And how infuriated when it turned out that he wasn't! Dylan was nobody's spokesman, nobody's pet "protest" singer, and he was singing about life, not about politics. At 22, he had the adoration of millions as well as the artistic and erotic companionship of the beautiful Joan Baez, at that time far more famous and respected than he was. He could have translated this into a particular kind of role. He wasn't interested. When he got into the abstractions of Mr. Tambourine Man, and especially when he picked up an electric guitar at the Newport Folk Festival in 1965, the folk establishment turned on him. Pete Seeger himself threatened to cut the power cables with an axe, revealing himself as the blind reactionary he truly is. (I should say that Seeger has for many years insisted that he was only upset because the sound quality was so poor, that he wanted the crowd to hear Dylan. I believe this to be a lie; or, more charitably, an example of the malleability of self-interested memory.)

And what were the politics that Pete wanted Bobby to take up with such earnestness? We can judge by the causes and the masters he gave himself to. The term "communist" is a charged one, and means different things to different people (although the legitimate spectrum of interpretation is not so wide, nor at one end so benign, as that of "socialist"); but it's perfectly clear that Seeger worked hard all his life for communism—to be clear: for Leninism, whether he would have called it that or not—regardless of how long he was actually in the party. I've gathered over the years that he's been motivated by a particularly naïve vision of collectivist romanticism. Nothing wrong with that, so long as it doesn't make one blind to the totalitarian mindset lurking behind the urge to perfect social relations. In Seeger's case, there's no sign that he ever confronted that problem.

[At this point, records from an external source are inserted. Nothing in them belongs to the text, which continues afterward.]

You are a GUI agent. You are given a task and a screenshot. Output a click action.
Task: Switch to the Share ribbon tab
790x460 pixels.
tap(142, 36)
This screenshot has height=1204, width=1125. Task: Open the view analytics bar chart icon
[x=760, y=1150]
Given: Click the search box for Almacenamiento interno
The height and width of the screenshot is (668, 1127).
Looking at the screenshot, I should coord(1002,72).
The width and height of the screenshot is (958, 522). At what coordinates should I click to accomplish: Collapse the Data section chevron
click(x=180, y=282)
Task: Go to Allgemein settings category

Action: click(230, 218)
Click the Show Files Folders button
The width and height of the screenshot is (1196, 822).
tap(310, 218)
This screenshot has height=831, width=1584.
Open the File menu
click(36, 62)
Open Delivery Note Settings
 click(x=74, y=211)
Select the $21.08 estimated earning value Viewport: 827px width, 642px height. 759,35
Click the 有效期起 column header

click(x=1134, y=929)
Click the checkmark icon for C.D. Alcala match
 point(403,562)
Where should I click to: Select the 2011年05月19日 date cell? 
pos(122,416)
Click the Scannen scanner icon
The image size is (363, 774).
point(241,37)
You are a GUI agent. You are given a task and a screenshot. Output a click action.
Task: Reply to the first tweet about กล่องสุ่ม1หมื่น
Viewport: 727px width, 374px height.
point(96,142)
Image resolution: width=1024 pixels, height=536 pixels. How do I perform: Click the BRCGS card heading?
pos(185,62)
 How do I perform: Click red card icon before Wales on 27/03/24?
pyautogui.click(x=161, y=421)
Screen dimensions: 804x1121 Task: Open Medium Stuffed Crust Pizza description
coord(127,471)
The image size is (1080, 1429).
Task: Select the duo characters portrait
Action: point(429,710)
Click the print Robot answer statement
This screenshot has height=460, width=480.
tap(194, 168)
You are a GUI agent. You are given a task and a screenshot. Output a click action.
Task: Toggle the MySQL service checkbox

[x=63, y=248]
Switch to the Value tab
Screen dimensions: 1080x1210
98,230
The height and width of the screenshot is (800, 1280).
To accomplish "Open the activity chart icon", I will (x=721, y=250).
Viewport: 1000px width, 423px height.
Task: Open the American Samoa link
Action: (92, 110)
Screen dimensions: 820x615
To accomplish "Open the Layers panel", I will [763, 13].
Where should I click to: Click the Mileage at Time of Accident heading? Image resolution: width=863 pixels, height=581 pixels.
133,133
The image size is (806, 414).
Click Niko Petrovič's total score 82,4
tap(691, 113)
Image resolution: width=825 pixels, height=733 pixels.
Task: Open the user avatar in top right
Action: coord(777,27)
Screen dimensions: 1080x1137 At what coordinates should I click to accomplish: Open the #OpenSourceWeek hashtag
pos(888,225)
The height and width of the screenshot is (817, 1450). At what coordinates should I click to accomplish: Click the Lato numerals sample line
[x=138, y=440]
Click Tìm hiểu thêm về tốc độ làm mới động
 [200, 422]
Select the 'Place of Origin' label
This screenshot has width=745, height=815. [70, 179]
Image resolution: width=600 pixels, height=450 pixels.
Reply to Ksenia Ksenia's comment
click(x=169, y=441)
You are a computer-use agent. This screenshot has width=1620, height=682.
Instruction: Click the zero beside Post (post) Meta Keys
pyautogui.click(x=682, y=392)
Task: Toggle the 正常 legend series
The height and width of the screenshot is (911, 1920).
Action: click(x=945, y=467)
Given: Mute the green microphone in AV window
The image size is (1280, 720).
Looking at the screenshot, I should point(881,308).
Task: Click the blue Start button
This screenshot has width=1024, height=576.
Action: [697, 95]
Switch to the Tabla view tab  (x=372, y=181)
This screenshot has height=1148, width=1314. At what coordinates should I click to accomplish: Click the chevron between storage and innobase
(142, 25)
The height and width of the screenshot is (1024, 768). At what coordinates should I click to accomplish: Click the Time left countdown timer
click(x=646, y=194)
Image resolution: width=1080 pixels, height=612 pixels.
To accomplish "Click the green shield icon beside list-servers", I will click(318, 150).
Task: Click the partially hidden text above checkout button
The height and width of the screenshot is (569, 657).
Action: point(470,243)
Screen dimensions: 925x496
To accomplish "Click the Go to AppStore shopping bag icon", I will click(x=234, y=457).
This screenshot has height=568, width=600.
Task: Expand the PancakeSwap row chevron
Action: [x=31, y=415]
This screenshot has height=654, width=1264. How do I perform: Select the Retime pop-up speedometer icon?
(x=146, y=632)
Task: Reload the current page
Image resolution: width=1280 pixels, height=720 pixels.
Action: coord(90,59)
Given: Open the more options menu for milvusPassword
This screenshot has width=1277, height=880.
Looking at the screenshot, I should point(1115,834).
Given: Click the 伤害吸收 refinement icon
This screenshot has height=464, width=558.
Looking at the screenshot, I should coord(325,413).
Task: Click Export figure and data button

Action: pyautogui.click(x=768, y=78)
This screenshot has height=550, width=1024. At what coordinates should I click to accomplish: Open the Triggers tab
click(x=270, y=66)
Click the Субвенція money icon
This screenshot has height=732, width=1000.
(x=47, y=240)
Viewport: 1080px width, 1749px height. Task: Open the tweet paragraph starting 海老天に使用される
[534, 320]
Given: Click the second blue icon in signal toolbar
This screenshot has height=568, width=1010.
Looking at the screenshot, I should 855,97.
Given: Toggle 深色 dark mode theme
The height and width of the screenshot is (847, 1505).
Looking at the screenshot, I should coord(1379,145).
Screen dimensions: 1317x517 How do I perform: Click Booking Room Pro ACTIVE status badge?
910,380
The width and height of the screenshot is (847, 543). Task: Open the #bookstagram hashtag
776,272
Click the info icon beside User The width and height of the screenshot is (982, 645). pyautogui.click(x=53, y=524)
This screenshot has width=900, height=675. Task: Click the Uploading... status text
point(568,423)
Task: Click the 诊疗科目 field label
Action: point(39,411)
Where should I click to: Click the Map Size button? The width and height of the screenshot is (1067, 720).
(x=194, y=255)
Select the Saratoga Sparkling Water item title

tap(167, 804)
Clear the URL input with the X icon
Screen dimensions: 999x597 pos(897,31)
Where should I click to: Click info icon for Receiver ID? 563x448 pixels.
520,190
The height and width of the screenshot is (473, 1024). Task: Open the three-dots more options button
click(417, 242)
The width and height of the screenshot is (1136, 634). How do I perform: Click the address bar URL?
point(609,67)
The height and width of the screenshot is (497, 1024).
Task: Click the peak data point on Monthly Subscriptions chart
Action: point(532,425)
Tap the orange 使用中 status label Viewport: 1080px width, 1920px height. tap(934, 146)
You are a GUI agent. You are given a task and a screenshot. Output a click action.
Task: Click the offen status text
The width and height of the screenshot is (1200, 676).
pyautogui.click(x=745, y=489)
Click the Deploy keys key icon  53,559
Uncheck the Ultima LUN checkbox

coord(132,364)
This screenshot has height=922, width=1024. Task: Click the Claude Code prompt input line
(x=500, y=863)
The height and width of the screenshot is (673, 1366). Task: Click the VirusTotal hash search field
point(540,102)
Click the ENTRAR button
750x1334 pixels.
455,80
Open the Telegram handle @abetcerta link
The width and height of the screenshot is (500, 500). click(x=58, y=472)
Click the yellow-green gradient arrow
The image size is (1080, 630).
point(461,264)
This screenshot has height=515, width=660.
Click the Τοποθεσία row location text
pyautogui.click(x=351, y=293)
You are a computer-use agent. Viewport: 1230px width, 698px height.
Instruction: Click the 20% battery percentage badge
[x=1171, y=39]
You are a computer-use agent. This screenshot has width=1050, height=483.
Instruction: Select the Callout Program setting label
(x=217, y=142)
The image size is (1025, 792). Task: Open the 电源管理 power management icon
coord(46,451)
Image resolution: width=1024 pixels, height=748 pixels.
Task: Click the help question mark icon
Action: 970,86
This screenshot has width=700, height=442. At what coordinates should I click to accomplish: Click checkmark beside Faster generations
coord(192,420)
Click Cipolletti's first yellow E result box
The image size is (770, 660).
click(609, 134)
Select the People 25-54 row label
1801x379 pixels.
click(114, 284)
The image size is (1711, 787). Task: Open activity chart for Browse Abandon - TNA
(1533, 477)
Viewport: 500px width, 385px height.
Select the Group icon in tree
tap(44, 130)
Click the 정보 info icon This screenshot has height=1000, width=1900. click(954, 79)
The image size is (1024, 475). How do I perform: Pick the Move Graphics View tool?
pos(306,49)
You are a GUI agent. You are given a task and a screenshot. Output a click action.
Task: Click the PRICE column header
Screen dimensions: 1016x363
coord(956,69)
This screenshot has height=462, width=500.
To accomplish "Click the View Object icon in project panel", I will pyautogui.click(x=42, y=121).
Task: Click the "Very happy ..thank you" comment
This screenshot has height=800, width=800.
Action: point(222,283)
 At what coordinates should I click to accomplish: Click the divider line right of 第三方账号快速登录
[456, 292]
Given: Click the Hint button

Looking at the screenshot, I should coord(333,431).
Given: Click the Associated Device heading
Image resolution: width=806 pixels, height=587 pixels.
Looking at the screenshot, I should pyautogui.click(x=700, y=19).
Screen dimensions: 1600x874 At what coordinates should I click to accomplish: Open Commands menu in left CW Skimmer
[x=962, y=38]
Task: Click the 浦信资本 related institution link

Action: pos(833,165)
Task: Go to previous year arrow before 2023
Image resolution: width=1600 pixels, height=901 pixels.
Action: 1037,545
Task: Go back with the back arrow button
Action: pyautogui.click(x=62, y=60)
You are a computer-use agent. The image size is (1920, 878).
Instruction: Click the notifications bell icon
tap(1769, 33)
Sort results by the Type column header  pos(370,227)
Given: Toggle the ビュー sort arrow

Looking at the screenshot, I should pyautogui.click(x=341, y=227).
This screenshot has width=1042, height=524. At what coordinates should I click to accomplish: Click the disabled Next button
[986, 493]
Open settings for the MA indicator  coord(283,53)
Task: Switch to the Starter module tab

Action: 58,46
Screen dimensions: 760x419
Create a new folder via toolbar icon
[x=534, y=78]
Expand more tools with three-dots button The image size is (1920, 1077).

He joined the Party in 1939, and after the Hitler-Stalin pact he sang, on his 1941 album "Songs for John Doe," against going to war with Germany. After Operation Barbarossa in June of that year, he had the record pulled and offered FDR his support. Oceania is at war with Eurasia; Oceania has always been at war with Eurasia. His loyalties were pretty clear, and they were with American liberal democracy only insofar as it aligned with other forces. He went on to sing against standing up to the Soviets in the Cold War (whole thing was our fault), in praise of Ho Chi Minh ("He educated all the people, he demonstrated to the world: If a man will stand for his own land, he's got the strength of 10.") He made fun of the rubes who opposed Castro ("I believe in God and Senator Todd and in keeping old Castro down.") Seeger was always there to defend any left-wing totalitarian government or revolution, in word and song. He dutifully opposed the war in Iraq and even in Afghanistan. Some things this great humanitarian political troubador didn't write about? The Yalta Pact and its consequences, the East German rebellion of 1953, the Soviet Gulag, Kim Il Sung's death camps, the Soviet invasions of Hungary in '56 and Czechoslovakia in '68, the insanity of the Cultural Revolution in China, Mao's murderous career (maybe 30 million dead, but eggs and omelets, you know), Leninism in Nicaragua, Che Guevara's sadistic psychopathy... I could go on.

OK, in 1993(!) he allowed that Stalin was a bad guy after all. Seeger admitted to Ron Radosh, former communist turned communist debunker (and a former banjo student of Seeger's) that he, Pete, "should have asked to see the gulags" when he was in the USSR (he also suggested that Radosh surely had better things to do with his life than to go around exposing the extent to which many American communists took orders from the Comintern, and served as active agents in the struggle to overthrow liberal democracy). But even in turning against Stalin, Seeger lets himself and his cause off the hook. In 2007(!) he wrote a song condemning the long-dead dictator that includes this line: "He put an end to the dreams of so many in every land..." and blames Stalin for everything that went wrong with the Russian Revolution. Another evasion, of course, since totalitarianism was in the revolutionary bloodstream long before Stalin. Just ask the SRs.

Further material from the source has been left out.